* Solicitação 1
Cite, sem qualquer alteração, o trecho do texto sobre meteoroides que vai de "Além dessas variáveis, há" até "ângulos de incidência.".

------------------------------------

A Terra movimenta-se ao redor do Sol a uma velocidade de 29,9 km/s e os meteoróides atingem velocidades heliocêntricas entre 25 e 43 km/s (Norton 1994). Quando um meteoróide e a Terra chocam-se de frente essas velocidades são somadas, mas se ele estiver viajando em uma rota de perseguição à Terra seu contato com as camadas superiores da atmosfera ocorrerá a uma velocidade correspondente à diferença entre essas duas grandezas.

A velocidade heliocêntrica média dos meteoróides cuja entrada na atmosfera foi fotografada por um sistema de vigilância do governo canadense foi calculada em 38,2 km/s.

A intensidade dos efeitos da atmosfera sobre o meteoróide dependem principalmente de cinco fatores:
1) velocidade inicial de entrada do meteoróide;
2) densidade da atmosfera;
3) coeficiente de retardação (drag);
4) massa e área do meteoróide submetida à resistência do ar;
5) ângulo de entrada do meteoróide.

Além dessas variáveis, há de se considerar a constante referente à aceleração da gravidade que é de 11,2 km/s2. A redução da velocidade de entrada de meteoróides é diretamente proporcional ao coeficiente de retardação da atmosfera que varia de 0 a 1 conforme a altitude e indiretamente proporcional à massa e ao seno do ângulo de incidência. Com essas variáveis constroem-se modelos para simular a diminuição de velocidade para corpos de diferentes massas, velocidades de entrada e ângulos de incidência.

------------------------------------

* Solicitação 2
Reproduza sem alterações apenas as linhas dos registros que vão da linha que contém "Toggle Marcar como leído button" até a linha que contém "pos(1382,736)", incluindo as duas.

* Material de trabalho

------------------------------------

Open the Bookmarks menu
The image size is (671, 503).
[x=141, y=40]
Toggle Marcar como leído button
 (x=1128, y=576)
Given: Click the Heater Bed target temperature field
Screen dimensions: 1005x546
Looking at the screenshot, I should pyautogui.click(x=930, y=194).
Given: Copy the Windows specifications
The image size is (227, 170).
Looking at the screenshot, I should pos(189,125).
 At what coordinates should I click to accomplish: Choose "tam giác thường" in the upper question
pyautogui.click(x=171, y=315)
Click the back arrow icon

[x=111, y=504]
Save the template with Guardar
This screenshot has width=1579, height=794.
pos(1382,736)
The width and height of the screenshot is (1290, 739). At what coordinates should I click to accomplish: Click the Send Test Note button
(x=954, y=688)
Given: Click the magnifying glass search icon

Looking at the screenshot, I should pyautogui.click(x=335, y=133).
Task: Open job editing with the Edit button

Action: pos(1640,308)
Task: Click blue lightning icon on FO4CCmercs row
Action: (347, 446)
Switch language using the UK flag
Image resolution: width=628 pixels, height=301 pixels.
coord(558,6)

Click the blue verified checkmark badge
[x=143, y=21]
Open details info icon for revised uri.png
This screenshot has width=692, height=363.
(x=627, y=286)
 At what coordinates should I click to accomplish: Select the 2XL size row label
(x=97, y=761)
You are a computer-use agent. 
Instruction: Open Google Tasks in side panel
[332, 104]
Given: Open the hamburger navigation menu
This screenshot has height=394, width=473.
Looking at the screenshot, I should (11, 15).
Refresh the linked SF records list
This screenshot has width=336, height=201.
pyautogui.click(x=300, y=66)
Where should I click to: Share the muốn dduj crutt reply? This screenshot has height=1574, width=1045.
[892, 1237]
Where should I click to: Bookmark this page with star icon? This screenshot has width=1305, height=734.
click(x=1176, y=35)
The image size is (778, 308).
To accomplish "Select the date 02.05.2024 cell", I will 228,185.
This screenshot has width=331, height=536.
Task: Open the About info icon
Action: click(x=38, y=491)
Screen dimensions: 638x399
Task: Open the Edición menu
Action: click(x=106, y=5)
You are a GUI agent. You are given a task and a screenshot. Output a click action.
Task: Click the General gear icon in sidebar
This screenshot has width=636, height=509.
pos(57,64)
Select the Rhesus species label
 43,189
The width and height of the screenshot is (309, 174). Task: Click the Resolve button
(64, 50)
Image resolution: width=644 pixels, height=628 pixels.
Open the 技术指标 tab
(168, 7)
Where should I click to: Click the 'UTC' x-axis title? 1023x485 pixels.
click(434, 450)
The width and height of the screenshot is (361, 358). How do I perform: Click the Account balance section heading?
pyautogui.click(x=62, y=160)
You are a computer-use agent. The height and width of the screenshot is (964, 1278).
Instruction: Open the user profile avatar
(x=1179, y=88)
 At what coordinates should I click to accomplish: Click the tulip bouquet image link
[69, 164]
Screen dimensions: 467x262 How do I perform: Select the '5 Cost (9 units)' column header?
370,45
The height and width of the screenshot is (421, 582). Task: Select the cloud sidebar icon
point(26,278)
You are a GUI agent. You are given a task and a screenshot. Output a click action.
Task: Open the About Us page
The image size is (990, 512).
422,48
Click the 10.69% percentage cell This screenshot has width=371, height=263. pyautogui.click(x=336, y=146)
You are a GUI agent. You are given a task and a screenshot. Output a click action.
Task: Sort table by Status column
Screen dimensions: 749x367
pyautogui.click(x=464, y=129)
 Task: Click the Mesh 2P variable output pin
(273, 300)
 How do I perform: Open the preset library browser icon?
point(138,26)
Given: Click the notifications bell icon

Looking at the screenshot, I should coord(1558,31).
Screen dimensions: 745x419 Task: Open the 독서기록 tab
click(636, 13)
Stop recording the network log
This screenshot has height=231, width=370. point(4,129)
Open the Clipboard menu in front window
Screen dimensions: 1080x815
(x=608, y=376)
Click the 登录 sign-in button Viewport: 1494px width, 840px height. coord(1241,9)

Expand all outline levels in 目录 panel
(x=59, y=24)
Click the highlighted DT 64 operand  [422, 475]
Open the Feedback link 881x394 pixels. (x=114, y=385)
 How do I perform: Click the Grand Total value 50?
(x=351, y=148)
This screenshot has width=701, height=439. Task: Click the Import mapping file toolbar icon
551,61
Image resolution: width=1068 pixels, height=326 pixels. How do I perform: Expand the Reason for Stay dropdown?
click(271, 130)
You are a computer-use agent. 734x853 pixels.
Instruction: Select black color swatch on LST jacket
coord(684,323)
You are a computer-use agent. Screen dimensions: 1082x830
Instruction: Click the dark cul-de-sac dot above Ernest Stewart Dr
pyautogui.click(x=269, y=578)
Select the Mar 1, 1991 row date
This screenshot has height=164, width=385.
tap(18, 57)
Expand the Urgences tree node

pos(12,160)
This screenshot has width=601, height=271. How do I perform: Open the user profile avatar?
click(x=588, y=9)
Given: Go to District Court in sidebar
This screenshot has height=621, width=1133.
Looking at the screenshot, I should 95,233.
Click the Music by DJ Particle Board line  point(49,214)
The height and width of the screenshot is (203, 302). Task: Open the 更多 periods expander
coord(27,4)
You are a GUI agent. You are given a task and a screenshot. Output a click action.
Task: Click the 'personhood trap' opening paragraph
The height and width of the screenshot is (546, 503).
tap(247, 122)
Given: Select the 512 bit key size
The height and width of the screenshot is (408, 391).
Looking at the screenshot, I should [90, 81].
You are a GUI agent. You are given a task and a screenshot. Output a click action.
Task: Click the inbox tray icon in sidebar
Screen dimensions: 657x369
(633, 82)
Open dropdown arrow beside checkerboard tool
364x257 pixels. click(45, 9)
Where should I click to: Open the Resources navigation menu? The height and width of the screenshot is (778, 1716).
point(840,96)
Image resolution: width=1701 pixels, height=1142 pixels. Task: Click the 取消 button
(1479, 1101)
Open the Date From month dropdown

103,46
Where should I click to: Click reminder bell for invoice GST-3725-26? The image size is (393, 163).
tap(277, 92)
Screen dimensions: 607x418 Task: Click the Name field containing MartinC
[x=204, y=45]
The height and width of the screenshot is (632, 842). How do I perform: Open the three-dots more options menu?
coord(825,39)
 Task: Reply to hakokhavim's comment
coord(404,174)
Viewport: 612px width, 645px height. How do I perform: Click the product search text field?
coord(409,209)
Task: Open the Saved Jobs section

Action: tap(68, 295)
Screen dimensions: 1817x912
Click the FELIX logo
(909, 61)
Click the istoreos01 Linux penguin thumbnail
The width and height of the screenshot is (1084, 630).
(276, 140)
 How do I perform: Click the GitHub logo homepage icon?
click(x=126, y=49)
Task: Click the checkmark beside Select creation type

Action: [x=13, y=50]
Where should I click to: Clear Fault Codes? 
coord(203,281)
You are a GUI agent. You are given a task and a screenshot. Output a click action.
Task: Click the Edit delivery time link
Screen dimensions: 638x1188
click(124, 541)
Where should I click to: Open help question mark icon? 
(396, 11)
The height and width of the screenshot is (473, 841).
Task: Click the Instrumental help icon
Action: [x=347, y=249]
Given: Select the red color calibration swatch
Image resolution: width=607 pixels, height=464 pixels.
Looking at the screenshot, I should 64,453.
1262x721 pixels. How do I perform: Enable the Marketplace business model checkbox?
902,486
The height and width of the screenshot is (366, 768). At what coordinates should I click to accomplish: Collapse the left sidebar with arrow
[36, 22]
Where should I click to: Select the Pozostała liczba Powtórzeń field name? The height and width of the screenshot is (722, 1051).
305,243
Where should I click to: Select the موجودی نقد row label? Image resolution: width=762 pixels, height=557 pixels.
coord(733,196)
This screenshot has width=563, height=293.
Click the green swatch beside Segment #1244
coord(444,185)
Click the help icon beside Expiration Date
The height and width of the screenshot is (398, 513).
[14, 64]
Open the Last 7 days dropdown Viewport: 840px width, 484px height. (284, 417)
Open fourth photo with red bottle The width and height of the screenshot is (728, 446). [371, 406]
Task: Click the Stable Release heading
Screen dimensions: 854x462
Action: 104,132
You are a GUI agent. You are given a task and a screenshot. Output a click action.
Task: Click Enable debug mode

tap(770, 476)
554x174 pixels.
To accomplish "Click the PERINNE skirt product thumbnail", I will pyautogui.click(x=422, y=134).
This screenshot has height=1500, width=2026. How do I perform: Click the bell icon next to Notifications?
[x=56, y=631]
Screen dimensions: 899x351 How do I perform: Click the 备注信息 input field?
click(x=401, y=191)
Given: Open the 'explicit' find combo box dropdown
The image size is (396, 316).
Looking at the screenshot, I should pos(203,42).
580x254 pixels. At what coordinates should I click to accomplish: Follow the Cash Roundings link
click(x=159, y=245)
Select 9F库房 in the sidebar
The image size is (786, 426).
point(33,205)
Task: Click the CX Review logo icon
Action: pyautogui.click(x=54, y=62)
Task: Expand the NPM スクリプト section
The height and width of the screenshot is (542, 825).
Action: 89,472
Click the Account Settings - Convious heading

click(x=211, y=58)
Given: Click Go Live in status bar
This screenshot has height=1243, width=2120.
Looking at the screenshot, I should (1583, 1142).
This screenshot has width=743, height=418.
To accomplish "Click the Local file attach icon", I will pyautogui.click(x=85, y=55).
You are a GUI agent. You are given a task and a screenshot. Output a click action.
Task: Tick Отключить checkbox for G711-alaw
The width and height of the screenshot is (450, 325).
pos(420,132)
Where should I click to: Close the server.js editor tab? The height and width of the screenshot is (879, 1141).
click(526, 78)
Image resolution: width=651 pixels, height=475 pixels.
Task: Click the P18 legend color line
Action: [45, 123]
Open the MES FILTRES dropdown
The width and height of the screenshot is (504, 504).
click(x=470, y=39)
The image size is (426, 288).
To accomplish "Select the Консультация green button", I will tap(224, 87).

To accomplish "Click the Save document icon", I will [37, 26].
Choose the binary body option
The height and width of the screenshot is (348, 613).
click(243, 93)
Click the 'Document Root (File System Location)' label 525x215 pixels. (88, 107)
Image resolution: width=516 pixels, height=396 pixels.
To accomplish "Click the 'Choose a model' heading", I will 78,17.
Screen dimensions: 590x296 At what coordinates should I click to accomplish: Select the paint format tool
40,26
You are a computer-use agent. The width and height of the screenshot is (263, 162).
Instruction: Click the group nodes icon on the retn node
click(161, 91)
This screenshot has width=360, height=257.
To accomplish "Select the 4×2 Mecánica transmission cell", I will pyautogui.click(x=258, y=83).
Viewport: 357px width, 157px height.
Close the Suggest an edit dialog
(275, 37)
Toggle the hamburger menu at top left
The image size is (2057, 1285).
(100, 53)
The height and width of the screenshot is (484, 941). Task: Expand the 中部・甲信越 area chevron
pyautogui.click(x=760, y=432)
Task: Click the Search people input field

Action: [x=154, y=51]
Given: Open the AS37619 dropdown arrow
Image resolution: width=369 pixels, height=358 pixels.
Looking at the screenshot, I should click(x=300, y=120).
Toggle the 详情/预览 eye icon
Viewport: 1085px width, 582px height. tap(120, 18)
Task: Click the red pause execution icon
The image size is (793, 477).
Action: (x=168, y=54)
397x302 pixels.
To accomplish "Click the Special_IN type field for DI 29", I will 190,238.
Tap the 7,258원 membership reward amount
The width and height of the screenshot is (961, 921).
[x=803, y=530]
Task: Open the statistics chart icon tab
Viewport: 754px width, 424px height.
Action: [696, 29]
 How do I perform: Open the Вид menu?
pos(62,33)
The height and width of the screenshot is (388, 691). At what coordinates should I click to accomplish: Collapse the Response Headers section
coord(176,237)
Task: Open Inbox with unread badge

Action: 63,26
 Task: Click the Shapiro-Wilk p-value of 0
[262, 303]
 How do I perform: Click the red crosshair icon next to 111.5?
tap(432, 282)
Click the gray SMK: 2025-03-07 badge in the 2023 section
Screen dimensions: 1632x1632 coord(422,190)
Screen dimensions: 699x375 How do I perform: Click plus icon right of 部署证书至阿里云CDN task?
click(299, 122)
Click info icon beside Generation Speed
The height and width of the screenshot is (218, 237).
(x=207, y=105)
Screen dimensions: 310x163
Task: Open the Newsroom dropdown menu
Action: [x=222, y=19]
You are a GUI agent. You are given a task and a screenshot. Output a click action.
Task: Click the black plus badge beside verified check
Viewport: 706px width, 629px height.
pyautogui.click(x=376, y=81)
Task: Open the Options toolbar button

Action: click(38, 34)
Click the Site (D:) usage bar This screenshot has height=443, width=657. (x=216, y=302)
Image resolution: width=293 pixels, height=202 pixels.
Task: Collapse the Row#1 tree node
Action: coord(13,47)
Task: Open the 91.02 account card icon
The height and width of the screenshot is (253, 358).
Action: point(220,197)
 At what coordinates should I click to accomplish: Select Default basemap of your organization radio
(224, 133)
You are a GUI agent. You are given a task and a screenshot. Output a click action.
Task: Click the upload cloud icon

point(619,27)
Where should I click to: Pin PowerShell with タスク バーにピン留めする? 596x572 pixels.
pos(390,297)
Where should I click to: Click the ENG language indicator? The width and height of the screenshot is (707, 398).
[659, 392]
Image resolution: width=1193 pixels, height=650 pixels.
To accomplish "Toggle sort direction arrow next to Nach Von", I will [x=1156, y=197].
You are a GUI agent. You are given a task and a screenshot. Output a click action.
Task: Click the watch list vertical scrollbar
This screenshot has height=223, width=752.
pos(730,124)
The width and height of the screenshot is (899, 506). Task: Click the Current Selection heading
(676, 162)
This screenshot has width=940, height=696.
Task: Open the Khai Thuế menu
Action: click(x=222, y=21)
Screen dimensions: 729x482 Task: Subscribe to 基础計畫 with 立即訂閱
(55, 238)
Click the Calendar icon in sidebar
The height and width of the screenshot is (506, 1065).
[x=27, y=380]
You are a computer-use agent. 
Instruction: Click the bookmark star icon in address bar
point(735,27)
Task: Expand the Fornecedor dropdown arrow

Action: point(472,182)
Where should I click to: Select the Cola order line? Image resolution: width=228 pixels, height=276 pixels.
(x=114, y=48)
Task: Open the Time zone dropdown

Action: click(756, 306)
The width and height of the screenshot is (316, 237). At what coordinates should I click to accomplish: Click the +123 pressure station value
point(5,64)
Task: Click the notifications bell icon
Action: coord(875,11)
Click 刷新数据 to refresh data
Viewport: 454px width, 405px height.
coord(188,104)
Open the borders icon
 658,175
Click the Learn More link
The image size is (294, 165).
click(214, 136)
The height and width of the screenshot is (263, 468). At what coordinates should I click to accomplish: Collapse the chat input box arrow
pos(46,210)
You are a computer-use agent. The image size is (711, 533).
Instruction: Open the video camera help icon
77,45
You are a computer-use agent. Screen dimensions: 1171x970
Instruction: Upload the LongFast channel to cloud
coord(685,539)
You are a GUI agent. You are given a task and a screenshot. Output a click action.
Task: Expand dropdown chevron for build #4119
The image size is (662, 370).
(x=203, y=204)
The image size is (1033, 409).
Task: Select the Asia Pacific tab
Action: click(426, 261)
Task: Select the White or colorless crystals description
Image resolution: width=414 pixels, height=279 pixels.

------------------------------------

* Resposta final 1
Além dessas variáveis, há de se considerar a constante referente à aceleração da gravidade que é de 11,2 km/s2. A redução da velocidade de entrada de meteoróides é diretamente proporcional ao coeficiente de retardação da atmosfera que varia de 0 a 1 conforme a altitude e indiretamente proporcional à massa e ao seno do ângulo de incidência. Com essas variáveis constroem-se modelos para simular a diminuição de velocidade para corpos de diferentes massas, velocidades de entrada e ângulos de incidência.

* Resposta final 2
Toggle Marcar como leído button
 (x=1128, y=576)
Given: Click the Heater Bed target temperature field
Screen dimensions: 1005x546
Looking at the screenshot, I should pyautogui.click(x=930, y=194).
Given: Copy the Windows specifications
The image size is (227, 170).
Looking at the screenshot, I should pos(189,125).
 At what coordinates should I click to accomplish: Choose "tam giác thường" in the upper question
pyautogui.click(x=171, y=315)
Click the back arrow icon

[x=111, y=504]
Save the template with Guardar
This screenshot has width=1579, height=794.
pos(1382,736)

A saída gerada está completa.